→ **YOUR GOAL**
Which lines in the records below contain the word "computer"? Copy each of them.
------------------------------------
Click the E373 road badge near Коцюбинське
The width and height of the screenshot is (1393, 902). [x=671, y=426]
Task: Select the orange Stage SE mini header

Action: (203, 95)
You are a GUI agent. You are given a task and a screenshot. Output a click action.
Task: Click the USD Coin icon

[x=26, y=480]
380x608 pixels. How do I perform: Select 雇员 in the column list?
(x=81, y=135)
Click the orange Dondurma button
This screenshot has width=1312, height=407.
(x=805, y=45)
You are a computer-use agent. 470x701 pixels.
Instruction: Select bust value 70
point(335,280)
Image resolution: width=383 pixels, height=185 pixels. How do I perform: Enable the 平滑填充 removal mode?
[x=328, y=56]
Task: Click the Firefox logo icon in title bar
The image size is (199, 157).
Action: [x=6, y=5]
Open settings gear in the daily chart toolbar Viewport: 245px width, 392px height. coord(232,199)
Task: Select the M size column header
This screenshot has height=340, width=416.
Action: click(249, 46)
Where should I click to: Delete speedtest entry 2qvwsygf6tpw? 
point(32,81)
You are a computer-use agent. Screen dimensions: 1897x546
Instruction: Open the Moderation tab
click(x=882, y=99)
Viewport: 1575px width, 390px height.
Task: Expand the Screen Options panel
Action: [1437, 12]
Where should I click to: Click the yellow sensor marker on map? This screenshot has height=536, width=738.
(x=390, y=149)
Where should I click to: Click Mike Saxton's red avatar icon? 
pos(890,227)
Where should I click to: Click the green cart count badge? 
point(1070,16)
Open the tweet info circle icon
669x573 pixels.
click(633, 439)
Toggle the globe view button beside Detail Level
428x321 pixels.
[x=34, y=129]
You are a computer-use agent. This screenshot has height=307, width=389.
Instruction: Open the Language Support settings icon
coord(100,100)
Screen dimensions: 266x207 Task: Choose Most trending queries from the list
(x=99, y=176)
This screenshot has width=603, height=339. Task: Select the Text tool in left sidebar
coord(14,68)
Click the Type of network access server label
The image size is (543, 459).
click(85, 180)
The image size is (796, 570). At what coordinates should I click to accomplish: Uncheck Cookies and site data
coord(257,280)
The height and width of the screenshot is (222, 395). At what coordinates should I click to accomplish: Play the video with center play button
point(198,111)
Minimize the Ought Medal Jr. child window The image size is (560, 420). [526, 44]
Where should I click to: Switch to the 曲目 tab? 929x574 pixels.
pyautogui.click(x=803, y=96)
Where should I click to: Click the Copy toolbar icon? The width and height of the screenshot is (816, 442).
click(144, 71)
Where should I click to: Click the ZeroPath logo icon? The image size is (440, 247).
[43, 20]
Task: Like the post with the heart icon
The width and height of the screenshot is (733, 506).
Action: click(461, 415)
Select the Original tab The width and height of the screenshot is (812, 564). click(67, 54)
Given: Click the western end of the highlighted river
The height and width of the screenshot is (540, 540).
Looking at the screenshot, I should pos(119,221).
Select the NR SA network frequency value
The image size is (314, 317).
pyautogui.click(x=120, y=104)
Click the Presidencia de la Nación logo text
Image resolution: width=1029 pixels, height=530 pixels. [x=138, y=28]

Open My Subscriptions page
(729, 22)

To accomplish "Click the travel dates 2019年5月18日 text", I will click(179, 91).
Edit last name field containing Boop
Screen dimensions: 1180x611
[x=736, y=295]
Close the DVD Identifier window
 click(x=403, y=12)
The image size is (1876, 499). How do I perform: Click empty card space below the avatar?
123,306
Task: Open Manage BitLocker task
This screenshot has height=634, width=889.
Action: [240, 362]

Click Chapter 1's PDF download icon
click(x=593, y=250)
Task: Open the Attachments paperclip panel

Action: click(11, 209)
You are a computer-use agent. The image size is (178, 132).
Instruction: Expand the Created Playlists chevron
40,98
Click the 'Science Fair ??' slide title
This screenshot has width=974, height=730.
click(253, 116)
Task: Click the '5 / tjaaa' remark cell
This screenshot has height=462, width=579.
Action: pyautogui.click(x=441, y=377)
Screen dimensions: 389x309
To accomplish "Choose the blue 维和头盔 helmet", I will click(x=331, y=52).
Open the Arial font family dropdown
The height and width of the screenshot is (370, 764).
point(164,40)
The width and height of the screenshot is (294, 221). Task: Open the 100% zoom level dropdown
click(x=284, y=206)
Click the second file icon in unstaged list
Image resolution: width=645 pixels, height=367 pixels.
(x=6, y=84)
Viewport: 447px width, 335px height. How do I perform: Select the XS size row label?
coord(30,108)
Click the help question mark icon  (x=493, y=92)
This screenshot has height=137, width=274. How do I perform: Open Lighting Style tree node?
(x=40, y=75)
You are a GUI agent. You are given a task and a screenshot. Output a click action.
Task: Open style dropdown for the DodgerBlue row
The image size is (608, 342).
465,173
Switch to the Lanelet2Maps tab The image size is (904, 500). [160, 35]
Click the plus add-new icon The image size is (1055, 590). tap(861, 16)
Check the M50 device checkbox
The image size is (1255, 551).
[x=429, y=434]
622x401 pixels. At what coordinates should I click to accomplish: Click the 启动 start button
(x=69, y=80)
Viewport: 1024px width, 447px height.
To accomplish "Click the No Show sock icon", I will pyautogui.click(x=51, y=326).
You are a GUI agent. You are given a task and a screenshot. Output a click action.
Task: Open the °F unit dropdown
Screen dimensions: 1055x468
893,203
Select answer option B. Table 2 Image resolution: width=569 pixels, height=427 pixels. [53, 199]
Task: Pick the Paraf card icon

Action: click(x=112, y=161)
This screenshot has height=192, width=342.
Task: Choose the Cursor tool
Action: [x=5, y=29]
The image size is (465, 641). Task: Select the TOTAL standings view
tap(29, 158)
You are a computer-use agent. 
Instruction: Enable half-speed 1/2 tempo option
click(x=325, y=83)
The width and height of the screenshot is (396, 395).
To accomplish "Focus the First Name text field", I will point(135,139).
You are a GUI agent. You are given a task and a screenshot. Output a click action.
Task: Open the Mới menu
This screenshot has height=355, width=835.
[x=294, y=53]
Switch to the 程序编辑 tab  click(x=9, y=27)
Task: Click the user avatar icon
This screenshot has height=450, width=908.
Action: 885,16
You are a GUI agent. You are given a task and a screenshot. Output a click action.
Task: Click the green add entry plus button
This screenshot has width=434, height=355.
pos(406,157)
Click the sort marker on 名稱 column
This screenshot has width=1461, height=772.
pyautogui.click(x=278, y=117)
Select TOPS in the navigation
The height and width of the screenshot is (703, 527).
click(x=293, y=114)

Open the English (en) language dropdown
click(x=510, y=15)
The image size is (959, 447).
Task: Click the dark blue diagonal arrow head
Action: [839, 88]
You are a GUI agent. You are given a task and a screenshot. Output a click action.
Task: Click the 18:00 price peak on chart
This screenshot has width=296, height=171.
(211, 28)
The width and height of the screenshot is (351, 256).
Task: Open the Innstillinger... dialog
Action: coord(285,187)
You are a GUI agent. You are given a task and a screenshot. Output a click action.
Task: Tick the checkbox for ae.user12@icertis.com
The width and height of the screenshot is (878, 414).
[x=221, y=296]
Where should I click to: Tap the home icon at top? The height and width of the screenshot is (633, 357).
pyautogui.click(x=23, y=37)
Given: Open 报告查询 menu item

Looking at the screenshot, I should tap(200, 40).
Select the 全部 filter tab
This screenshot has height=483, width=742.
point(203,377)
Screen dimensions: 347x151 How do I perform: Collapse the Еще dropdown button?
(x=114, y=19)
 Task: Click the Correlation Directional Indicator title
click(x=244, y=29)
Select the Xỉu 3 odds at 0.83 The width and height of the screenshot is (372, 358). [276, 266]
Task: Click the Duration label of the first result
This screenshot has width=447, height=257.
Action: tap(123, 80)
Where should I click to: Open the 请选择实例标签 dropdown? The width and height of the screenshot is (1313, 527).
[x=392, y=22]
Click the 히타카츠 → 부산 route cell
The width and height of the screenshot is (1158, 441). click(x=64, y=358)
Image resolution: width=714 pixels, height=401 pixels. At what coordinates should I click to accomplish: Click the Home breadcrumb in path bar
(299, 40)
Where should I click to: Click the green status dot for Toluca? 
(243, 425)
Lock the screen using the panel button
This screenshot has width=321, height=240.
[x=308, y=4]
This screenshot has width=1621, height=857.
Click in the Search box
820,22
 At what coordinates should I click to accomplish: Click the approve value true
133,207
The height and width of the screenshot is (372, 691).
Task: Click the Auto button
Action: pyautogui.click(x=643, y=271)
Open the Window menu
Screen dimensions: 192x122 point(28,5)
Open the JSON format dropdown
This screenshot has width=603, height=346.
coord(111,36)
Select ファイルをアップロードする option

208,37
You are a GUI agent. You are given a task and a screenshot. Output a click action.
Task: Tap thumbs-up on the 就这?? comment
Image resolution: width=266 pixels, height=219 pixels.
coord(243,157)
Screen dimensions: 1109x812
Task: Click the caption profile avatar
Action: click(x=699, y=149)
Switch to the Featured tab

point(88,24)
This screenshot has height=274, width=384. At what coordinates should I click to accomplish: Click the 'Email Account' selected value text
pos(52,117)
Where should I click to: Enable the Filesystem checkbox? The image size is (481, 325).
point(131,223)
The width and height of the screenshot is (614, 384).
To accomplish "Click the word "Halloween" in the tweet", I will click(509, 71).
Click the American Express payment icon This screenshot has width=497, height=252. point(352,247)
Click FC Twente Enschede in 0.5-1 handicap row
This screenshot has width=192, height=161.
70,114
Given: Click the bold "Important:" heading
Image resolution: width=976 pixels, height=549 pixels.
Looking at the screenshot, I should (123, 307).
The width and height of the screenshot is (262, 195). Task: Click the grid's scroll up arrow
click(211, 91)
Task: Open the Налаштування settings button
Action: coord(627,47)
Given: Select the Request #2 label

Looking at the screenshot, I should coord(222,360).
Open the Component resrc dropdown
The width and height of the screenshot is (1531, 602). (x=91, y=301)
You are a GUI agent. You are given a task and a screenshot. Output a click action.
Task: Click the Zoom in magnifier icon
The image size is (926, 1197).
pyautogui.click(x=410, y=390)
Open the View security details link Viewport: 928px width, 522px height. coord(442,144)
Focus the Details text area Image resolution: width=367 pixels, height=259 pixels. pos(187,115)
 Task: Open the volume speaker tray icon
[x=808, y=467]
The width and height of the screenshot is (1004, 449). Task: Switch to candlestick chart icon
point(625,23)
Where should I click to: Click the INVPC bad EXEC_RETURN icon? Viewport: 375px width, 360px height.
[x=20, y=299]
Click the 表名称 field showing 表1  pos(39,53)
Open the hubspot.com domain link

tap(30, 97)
------------------------------------
→ **REPLY**
You are a computer-use agent. 470x701 pixels.
You are a computer-use agent. Screen dimensions: 1897x546
You are a computer-use agent. This screenshot has height=307, width=389.
You are a computer-use agent. The image size is (178, 132).
You are a computer-use agent. 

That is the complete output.